Sakit kepala jangka panjang biasanya terlihat pada neurasthenia, migrain, sakit kepala tegang, hipertensi, lesi kraniocerebral. 1. Neurasthenia: karena kurang tidur, tekanan mental yang berlebihan, stres kehidupan, mudah menyebabkan neurasthenia, mengakibatkan fenomena sakit kepala jangka panjang. 2. Migrain: sebagian besar lateral, sedang sampai parah, sakit kepala berdenyut, biasanya berlangsung selama 4 ~ 72 jam, dapat disertai mual, muntah, suara, rangsangan ringan atau aktivitas sehari-hari dapat memperparah sakit kepala.

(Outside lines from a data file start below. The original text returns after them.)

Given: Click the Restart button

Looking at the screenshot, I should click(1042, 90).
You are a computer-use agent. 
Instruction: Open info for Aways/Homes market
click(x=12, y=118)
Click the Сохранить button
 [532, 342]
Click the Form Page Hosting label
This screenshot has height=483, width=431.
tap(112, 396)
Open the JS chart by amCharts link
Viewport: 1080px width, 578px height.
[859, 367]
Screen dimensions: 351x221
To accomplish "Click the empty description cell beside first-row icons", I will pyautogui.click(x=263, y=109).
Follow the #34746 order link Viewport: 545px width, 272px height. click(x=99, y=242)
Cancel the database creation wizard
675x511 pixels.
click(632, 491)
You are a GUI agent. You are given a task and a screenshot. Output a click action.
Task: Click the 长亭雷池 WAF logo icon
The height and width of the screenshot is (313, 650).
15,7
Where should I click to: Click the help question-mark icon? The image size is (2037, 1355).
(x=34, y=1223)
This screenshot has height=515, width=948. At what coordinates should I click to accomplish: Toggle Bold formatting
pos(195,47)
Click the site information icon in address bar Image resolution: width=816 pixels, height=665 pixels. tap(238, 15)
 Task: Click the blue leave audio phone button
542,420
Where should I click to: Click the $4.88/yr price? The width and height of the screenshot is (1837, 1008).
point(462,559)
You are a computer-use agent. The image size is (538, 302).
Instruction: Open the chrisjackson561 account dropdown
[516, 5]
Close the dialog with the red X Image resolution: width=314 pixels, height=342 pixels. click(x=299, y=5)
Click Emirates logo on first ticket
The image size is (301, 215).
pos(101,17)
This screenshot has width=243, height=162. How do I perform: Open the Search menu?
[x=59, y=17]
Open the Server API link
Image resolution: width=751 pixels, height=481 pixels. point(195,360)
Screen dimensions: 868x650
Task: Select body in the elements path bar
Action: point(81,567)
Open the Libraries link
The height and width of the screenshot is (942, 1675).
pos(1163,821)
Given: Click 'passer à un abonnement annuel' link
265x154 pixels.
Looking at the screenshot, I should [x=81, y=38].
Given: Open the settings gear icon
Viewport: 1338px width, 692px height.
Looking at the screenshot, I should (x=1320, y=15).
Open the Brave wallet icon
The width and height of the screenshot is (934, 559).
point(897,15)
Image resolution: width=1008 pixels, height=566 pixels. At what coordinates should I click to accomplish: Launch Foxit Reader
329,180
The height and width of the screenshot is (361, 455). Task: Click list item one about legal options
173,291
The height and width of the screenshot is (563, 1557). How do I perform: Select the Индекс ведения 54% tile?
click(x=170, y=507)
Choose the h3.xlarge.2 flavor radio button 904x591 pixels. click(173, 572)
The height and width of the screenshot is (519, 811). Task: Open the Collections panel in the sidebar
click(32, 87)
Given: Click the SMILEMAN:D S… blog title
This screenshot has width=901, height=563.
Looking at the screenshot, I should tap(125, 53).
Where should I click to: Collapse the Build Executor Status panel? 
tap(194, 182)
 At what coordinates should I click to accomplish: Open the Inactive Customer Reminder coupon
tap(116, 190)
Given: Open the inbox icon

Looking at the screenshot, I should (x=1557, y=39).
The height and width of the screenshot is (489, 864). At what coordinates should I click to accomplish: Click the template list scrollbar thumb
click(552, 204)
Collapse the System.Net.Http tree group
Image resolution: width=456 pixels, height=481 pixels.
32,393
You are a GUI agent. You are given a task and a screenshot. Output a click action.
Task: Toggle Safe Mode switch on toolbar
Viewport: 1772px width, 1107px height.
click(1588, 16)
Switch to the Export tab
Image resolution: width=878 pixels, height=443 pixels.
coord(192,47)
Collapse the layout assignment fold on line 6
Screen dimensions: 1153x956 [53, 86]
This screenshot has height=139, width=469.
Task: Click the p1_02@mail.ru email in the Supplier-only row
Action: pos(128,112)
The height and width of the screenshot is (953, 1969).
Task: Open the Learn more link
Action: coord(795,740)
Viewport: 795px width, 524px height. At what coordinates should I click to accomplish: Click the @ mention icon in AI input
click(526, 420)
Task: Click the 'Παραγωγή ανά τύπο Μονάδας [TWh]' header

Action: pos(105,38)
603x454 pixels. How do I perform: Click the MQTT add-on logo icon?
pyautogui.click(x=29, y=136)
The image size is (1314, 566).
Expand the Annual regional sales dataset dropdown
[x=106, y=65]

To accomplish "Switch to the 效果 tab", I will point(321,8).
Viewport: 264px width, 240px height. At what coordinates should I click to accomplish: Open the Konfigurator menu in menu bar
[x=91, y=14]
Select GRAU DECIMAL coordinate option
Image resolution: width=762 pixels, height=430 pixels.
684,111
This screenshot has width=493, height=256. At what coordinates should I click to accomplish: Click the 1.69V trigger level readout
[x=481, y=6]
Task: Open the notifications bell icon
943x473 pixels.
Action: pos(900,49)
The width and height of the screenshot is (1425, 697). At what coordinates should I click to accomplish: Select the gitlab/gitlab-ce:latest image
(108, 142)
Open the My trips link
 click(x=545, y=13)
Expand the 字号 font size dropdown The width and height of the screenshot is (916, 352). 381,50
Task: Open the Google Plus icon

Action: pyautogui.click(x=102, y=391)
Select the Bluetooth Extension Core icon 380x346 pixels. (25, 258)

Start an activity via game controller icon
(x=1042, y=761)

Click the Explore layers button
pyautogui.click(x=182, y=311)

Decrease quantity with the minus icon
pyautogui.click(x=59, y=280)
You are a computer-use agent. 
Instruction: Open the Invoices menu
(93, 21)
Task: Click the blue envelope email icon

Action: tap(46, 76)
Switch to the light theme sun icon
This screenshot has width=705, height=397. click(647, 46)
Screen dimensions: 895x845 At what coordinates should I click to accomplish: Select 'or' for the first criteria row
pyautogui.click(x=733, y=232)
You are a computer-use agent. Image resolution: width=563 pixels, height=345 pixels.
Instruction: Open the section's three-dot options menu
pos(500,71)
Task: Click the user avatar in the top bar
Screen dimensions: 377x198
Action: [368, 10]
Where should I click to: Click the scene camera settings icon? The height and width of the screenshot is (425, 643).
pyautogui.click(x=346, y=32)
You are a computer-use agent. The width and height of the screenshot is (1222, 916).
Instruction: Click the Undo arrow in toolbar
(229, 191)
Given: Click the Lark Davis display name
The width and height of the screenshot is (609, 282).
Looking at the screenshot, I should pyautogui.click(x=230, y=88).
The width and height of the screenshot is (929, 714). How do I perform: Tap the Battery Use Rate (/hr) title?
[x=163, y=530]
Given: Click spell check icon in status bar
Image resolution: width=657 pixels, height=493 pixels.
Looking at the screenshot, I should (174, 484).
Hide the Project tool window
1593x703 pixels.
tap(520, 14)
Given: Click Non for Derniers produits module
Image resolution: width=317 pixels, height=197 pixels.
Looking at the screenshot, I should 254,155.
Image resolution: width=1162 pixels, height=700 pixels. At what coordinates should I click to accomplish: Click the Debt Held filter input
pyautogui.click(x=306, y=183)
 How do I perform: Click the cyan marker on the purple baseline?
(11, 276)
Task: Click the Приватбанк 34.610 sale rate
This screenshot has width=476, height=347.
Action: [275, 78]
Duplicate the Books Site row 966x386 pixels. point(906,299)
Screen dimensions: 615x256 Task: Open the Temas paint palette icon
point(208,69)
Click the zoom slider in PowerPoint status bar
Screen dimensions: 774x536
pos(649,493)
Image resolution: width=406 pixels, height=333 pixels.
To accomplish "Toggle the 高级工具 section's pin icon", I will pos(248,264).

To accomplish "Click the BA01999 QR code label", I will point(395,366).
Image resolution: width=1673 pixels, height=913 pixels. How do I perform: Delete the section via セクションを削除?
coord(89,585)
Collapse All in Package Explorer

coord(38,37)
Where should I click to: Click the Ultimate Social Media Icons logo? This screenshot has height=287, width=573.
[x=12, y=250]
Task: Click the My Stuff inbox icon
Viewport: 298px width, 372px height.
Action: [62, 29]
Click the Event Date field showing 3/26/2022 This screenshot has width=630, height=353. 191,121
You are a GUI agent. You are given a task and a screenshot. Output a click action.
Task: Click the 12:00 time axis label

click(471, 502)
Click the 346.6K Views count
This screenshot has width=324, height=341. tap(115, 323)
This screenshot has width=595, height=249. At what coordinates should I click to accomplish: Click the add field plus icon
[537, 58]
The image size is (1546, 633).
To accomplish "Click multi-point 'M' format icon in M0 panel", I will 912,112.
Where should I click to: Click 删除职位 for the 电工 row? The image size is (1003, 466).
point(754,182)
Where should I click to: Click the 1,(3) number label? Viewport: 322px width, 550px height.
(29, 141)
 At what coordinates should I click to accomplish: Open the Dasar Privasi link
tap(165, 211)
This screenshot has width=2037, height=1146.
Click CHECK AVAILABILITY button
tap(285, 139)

Hal ini dapat berulang. 3. Sakit kepala tegang: berulang, dimanifestasikan sebagai sakit kepala tegang bilateral atau seluruh kepala atau sakit kepala karena tekanan, menyumbang sekitar 40% pasien sakit kepala, jenis sakit kepala primer yang paling umum. 4. Hipertensi: ketika tekanan darah meningkat, terutama ketika tekanan darah meningkat sangat tinggi, tekanan di dalam pembuluh darah otak meningkat secara signifikan, mengakibatkan pengisian pembuluh darah ke meninges lokal yang menyebabkan rangsangan, yang dapat menyebabkan rasa sakit pada pelipis di kedua sisi, dan dalam kasus-kasus yang serius, juga dapat disertai dengan mual, muntah, dan gejala-gejala lainnya. 5. Lesi kraniocerebral: Lesi akibat kerja di otak, seperti tumor otak, dapat menyebabkan tekanan intrakranial meningkat karena pekerjaan, sehingga menyebabkan sakit kepala; lesi serebrovaskular, seperti arteriosklerosis otak, infark otak, dan lain-lain, karena penyempitan rongga pembuluh darah atau penyumbatan pada jaringan otak yang disebabkan oleh kurangnya suplai darah dan oksigen, sehingga menyebabkan sakit kepala. Sakit kepala jangka panjang juga dapat disebabkan oleh alasan lain, disarankan agar pasien berkonsultasi dengan dokter pada waktu yang tepat untuk mengklarifikasi penyebab dan target pengobatan.